## start Dataset rows
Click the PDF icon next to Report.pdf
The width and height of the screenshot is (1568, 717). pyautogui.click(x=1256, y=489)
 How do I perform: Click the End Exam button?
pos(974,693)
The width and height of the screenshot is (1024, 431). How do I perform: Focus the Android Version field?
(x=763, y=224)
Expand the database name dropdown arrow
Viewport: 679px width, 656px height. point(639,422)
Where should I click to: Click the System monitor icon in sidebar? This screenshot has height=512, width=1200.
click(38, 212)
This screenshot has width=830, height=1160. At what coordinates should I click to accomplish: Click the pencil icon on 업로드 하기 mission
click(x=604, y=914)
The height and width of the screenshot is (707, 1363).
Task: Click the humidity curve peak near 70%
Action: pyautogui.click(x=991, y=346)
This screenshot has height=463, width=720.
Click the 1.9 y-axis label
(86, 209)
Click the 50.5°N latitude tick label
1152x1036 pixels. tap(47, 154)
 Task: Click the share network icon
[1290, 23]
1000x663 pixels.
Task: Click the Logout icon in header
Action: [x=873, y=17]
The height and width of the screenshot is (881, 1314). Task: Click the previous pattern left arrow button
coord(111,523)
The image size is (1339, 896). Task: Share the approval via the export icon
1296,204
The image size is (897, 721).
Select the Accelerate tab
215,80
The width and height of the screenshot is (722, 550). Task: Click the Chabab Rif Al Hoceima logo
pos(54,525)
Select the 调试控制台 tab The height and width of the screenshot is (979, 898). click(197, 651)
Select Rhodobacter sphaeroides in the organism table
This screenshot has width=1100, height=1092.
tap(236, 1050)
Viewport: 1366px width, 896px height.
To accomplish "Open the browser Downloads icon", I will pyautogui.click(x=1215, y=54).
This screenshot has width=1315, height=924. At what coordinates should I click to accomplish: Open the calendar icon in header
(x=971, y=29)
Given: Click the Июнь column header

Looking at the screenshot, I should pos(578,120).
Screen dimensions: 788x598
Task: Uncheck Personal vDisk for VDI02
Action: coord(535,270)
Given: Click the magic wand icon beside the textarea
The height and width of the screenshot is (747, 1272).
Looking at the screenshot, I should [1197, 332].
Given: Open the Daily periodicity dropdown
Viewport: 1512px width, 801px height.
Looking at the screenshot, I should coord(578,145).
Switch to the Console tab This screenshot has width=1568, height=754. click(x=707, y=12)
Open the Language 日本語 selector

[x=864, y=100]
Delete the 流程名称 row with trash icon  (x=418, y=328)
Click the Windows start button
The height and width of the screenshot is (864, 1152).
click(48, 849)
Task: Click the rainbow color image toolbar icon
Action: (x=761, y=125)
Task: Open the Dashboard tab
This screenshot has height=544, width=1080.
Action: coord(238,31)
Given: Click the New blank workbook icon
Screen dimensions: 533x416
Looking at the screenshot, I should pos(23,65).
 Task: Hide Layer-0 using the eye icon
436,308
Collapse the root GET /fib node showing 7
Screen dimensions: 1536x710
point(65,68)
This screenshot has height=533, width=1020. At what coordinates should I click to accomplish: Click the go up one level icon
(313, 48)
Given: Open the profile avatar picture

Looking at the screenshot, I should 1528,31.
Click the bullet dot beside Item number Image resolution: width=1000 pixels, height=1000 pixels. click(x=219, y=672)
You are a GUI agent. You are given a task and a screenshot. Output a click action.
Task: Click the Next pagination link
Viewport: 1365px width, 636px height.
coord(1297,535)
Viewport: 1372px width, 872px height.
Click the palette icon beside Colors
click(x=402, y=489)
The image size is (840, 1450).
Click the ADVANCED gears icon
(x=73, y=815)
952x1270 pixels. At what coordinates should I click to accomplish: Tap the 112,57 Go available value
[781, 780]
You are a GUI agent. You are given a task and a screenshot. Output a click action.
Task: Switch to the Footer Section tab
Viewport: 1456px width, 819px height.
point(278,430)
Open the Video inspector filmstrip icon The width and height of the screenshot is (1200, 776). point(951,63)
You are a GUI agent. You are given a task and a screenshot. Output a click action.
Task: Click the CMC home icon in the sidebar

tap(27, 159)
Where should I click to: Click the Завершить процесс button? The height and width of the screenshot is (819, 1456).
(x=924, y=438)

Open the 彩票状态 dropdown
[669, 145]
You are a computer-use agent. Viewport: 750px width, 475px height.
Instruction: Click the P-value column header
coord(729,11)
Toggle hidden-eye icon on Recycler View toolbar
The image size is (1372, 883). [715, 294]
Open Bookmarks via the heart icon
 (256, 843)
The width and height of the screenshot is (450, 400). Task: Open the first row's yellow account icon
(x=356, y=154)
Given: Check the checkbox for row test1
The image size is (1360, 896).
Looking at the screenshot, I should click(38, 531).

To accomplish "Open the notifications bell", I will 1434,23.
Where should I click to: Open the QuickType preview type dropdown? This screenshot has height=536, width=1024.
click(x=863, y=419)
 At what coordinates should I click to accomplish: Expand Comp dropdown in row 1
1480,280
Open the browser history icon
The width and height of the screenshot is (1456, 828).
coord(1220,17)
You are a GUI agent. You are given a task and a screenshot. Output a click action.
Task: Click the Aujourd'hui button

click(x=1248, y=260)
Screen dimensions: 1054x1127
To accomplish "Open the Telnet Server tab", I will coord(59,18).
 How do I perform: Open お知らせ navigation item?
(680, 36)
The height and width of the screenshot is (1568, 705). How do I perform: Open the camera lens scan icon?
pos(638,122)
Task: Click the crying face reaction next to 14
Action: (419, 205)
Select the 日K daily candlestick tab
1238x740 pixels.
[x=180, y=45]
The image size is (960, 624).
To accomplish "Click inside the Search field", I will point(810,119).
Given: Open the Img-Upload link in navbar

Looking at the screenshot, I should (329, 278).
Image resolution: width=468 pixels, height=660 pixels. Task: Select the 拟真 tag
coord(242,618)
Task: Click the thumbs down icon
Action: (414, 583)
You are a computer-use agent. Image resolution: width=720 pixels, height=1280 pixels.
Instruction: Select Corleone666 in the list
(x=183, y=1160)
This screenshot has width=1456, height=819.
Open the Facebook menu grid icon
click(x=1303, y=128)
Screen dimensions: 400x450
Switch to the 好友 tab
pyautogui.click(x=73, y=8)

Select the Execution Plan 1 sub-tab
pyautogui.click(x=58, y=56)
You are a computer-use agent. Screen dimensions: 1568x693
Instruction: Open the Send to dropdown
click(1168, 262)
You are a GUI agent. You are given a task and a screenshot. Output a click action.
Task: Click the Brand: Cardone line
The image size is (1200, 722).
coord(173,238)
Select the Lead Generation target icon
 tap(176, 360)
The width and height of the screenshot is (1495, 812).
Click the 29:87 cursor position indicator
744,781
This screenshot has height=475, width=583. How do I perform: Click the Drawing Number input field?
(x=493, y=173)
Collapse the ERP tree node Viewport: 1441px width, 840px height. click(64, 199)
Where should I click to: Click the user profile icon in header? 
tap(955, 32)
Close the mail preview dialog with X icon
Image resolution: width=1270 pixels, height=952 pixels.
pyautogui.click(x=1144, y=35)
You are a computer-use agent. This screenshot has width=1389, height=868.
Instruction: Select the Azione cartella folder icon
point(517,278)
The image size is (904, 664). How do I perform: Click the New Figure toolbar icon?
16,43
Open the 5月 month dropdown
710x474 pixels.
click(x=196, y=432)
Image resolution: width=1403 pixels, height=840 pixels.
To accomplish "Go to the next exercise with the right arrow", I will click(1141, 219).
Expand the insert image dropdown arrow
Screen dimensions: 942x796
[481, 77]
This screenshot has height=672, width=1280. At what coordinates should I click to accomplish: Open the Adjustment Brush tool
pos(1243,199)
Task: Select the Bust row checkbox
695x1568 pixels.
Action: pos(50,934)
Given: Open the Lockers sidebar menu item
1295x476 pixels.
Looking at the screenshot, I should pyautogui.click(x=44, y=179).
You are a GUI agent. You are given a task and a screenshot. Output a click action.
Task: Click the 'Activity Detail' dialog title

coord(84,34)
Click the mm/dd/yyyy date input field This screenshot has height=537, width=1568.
## end Dataset rows
== Stated problem ==
Lay out the lines between the one holding "I will 1434,23." and the one holding "click(x=1303, y=128)", inclusive, as a Markdown table with the columns No. and Text. Number each row and leave out blank lines.

== Correct answer ==
| No. | Text |
|---|---|
| 1 | To accomplish "Open the notifications bell", I will 1434,23. |
| 2 | Where should I click to: Open the QuickType preview type dropdown? This screenshot has height=536, width=1024. |
| 3 | click(x=863, y=419) |
| 4 |  At what coordinates should I click to accomplish: Expand Comp dropdown in row 1 |
| 5 | 1480,280 |
| 6 | Open the browser history icon |
| 7 | The width and height of the screenshot is (1456, 828). |
| 8 | coord(1220,17) |
| 9 | You are a GUI agent. You are given a task and a screenshot. Output a click action. |
| 10 | Task: Click the Aujourd'hui button |
| 11 | click(x=1248, y=260) |
| 12 | Screen dimensions: 1054x1127 |
| 13 | To accomplish "Open the Telnet Server tab", I will coord(59,18). |
| 14 |  How do I perform: Open お知らせ navigation item? |
| 15 | (680, 36) |
| 16 | The height and width of the screenshot is (1568, 705). How do I perform: Open the camera lens scan icon? |
| 17 | pos(638,122) |
| 18 | Task: Click the crying face reaction next to 14 |
| 19 | Action: (419, 205) |
| 20 | Select the 日K daily candlestick tab |
| 21 | 1238x740 pixels. |
| 22 | [x=180, y=45] |
| 23 | The image size is (960, 624). |
| 24 | To accomplish "Click inside the Search field", I will point(810,119). |
| 25 | Given: Open the Img-Upload link in navbar |
| 26 | Looking at the screenshot, I should (329, 278). |
| 27 | Image resolution: width=468 pixels, height=660 pixels. Task: Select the 拟真 tag |
| 28 | coord(242,618) |
| 29 | Task: Click the thumbs down icon |
| 30 | Action: (414, 583) |
| 31 | You are a computer-use agent. Image resolution: width=720 pixels, height=1280 pixels. |
| 32 | Instruction: Select Corleone666 in the list |
| 33 | (x=183, y=1160) |
| 34 | This screenshot has width=1456, height=819. |
| 35 | Open the Facebook menu grid icon |
| 36 | click(x=1303, y=128) |